Renfrew caught sight of an odd yellow cloud squatting on the horizon and remembered the summer afternoons he and Johnny had spent watching the cloud sculptors work above London. “Look there!” he called, pointing. Johnny dutifully gave the yellow cloud a glance. “Angels getting ready to piss,” Renfrew explained, “as m’old man used to say.” Bucked up by this bit of family history, they both smiled.

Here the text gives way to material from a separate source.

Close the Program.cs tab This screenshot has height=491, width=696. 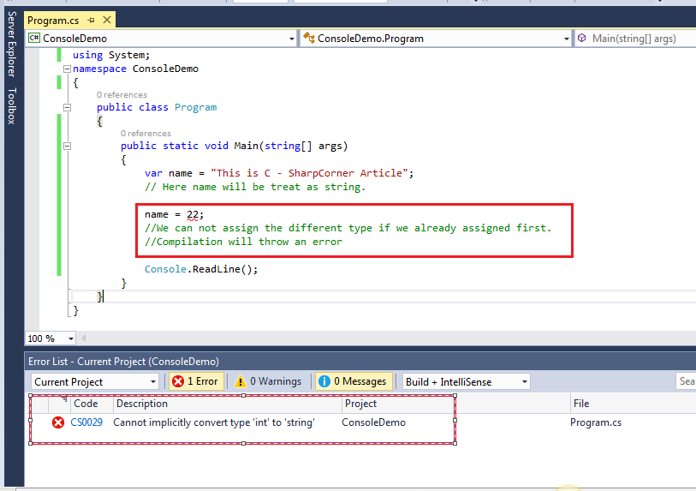(105, 20)
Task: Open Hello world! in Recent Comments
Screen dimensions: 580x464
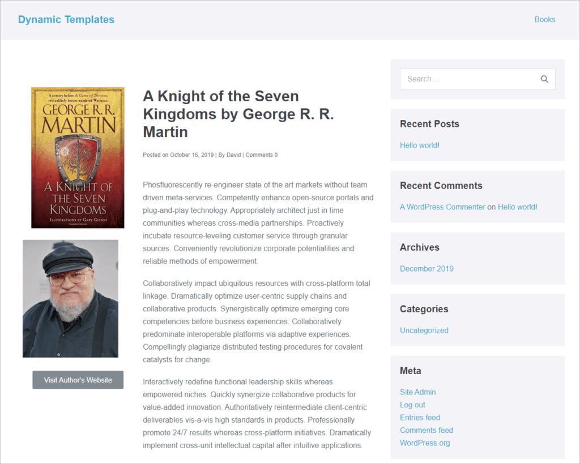Action: [x=518, y=207]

They stopped at a bakery in King’s Parade, Fitzbillies. Johnny became a starving English schoolboy bravely carrying on. Renfrew allowed as how he could have two, no more. The news-agent’s a door down proclaimed on a chalkboard the dreadful news that The Times Literary Supplement had gone belly-up, an incoming datum which Renfrew found only slightly less interesting than the banana production of Borneo. The headlines gave no clue as to whether financial strains had caused the foldup, or—what seemed more likely to Renfrew by a long measure—whether it was the dearth of worthwhile books.

•  •  •

Johnny banged into the house, provoking an answering cry from his sister. Renfrew followed, feeling a bit clapped out from the cycling, and strangely depressed. He sat in his living room for a moment trying for once to think of nothing whatever, and failing. Half the room seemed totally unfamiliar to him. Antique glass paperweight, suspiciously tarnished candlestick, frilly lampshade with flower on it, Gauguin reprint, whimsical striped china pig on the hearth, brass rubbing of a medieval lady, beige china cat ashtray with poetic quotation written in flowing script round the rim. Hardly a square centimeter hadn’t been made sodding nice. About the time these registered, the persistent small tinny voice of Marjorie’s marauding radio got through to him, on again about the Nicaragua thing. The Americans were again trying to get approval from the motley crew of neighboring governments for a sea-level canal. To compete with the Panamanian one would seem dead easy, considering it was jammed up half the year. Renfrew remembered a BBC interview on just this subject, in which the sod from Argentina or somewhere had gone on at the American ambassador about why the Americans were called the Americans and those south of the USA not. The logic gradually unfurled to include the assumption that since the USAians had appropriated the American name, they would thus appropriate any new canal The ambassador, not wise to the ways of the telly, had replied with a rational explanation. He noted that no South American nation included the word “America” in its name, and thus had no strong claim to it. The triviality of this point in the face of an avalanche of psychic energy from the Argentinian had put the ambassador far down in total points by the time the viewers phoned in their opinions of the discussion. Why, the ambassador fellow had scarcely smiled or mugged at the camera, or smacked a fist onto the table before him. How could he expect to have any media impact whatever?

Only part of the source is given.